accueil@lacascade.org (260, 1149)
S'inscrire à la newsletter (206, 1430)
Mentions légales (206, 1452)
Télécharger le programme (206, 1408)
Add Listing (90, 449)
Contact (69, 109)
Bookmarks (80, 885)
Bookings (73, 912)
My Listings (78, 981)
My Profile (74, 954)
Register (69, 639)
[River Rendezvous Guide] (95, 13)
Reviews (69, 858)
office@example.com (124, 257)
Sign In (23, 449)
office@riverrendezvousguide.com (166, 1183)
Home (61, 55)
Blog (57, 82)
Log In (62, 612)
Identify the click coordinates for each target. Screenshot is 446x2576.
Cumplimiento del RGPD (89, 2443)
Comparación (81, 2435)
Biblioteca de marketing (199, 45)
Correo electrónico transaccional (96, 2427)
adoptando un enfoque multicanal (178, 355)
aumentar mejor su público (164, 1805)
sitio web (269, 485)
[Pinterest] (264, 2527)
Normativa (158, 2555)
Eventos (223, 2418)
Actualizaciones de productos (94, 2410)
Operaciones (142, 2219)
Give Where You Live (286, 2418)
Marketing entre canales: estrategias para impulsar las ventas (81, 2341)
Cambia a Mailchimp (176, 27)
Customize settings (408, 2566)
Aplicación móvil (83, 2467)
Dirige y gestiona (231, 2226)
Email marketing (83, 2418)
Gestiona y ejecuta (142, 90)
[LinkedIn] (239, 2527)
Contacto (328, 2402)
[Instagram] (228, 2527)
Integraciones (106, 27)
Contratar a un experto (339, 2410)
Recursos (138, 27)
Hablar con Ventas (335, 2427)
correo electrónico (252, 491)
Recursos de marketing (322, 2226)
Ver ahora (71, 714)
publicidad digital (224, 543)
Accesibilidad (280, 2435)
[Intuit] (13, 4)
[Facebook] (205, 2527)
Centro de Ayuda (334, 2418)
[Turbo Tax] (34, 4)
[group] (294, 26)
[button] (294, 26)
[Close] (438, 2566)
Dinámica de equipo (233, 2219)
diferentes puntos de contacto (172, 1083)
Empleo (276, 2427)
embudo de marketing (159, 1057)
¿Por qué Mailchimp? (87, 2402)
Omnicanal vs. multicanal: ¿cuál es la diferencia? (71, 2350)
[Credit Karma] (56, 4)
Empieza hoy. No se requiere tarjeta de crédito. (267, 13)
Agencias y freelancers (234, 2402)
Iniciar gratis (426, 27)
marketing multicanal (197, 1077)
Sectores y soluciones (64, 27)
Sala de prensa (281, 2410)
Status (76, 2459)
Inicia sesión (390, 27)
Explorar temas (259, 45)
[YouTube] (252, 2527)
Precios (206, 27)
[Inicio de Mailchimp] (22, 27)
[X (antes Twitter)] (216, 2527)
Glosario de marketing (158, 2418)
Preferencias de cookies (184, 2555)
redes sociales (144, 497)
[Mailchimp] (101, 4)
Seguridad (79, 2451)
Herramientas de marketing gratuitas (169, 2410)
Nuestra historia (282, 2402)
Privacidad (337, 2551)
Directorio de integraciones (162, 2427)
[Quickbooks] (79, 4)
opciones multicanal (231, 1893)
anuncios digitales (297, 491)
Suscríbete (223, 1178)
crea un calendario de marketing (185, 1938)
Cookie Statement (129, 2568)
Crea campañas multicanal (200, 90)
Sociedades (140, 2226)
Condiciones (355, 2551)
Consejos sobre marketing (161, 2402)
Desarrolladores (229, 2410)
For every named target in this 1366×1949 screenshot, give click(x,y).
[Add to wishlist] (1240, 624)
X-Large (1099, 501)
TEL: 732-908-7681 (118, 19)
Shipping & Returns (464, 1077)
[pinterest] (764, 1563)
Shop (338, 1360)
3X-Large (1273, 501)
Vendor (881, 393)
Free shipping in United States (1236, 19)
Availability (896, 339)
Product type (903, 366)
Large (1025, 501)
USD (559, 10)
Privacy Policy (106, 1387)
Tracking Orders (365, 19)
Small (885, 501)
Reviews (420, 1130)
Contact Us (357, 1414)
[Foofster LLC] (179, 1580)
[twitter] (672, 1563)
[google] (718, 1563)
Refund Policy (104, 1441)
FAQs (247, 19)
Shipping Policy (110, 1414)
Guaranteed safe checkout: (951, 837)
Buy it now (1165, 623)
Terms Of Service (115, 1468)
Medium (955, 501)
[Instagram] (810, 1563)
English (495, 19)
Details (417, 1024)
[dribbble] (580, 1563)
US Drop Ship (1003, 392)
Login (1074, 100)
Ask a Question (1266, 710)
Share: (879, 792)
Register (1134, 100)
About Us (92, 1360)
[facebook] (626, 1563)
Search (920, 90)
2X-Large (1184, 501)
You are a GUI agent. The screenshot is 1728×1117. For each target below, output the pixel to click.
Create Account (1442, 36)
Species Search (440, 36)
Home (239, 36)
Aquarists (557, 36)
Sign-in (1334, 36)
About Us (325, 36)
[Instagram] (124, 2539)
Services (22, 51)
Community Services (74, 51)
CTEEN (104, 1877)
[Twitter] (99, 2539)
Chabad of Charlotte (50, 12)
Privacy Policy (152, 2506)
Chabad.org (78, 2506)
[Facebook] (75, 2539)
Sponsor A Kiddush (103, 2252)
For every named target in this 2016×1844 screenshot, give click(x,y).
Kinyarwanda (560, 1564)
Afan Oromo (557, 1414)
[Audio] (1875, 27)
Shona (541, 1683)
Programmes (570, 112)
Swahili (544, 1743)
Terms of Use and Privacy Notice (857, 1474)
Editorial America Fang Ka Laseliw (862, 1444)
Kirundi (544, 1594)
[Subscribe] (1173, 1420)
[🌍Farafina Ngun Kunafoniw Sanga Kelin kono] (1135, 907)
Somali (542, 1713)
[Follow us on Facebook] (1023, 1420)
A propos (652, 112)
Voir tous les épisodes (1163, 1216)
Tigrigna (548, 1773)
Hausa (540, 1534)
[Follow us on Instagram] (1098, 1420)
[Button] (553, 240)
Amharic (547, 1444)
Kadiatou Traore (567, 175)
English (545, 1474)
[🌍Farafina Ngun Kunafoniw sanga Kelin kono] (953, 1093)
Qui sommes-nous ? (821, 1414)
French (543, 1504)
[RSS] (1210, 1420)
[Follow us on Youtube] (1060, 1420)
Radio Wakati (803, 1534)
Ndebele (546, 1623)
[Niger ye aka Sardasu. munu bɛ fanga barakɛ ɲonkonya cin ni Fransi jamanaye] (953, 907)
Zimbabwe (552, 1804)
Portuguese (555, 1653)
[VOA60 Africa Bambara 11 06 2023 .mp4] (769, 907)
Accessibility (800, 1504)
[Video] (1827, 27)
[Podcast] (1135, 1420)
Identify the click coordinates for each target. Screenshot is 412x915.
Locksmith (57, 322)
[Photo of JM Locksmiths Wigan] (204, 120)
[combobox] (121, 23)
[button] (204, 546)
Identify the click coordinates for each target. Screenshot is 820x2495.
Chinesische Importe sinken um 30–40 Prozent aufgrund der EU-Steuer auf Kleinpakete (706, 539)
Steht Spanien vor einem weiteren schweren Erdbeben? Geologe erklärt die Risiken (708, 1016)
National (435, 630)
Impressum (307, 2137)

################

The line containing "[Video] (1827, 27)" and every line after it, through the end of the records above: output exactly those, and nothing else.

[Video] (1827, 27)
[Podcast] (1135, 1420)
Identify the click coordinates for each target. Screenshot is 412x915.
Locksmith (57, 322)
[Photo of JM Locksmiths Wigan] (204, 120)
[combobox] (121, 23)
[button] (204, 546)
Identify the click coordinates for each target. Screenshot is 820x2495.
Chinesische Importe sinken um 30–40 Prozent aufgrund der EU-Steuer auf Kleinpakete (706, 539)
Steht Spanien vor einem weiteren schweren Erdbeben? Geologe erklärt die Risiken (708, 1016)
National (435, 630)
Impressum (307, 2137)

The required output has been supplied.